The personal finance curriculum should then be integrated into various business electives and upper level social studies courses, including the following: AP and regular Economics, AP Government and Politics, Accounting 1 and 2, College Accounting, Career and Finance, and Investments. This way, students have a wide variety of choices and the ability to choose the class that interests them the most. As long as they take just one of these classes during their four years at South, they will have fulfilled the requirement.
The benefits of learning about the effects of financial decisions can be life altering, and different teachers have different opinions about which personal finance topics rank as the most important (perhaps because it is all important). Ms. Sheryl Burger Demetres, business teacher and advisor of DECA, believes that “the impact that student loans have on students’ futures is important to understand. [The] amount of debt that a student can take on so young could…cripple the student’s financial future” She added, “The basic knowledge of the importance of saving in a general sense and investing for the future is vital.” Mr. Mooney wants to educate students about credit cards and long term financial planning: “With pensions becoming extinct, there is a real need to understand 401Ks and 403Bs plus IRAs.” If that is all Greek to you (as it is to me), then you should understand why South must react vigorously to New York State’s new requirement.

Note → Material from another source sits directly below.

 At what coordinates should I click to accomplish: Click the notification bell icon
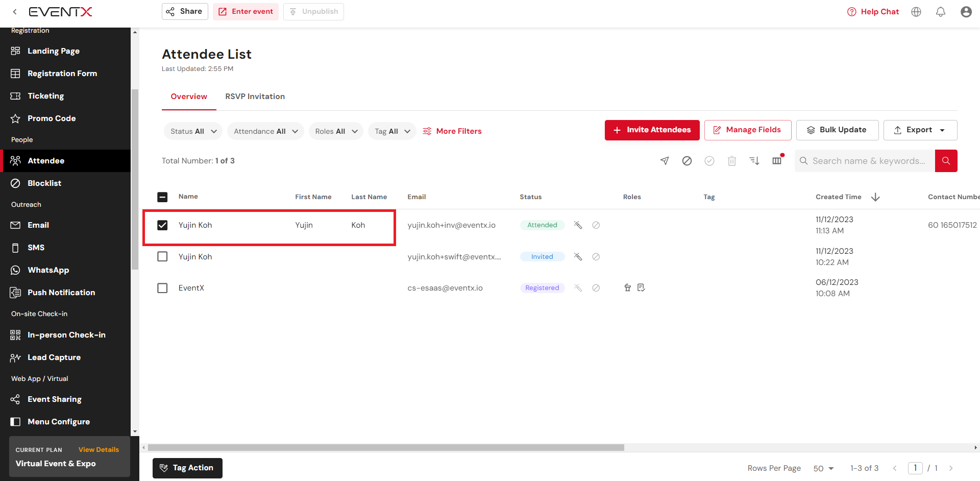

The fact of the matter is, no matter where we go in our lives, no matter what our college majors, our aspirations, and our career paths are, we all need to know personal finance. School President and Vice President of DECA Senior Shrinath Viswanathan said, “regardless of your career, you’re going to be earning money and saving it. Knowing how to best save and invest your money is something important that everyone should learn.” High school is supposed to prepare us for the rest of our lives, and personal finance is perhaps one of the most universal and important aspects of an education that will set us up for success. And I guarantee, when students are home studying financial literacy, never once will they have to think to themselves, “When will I ever need to know this later in life?”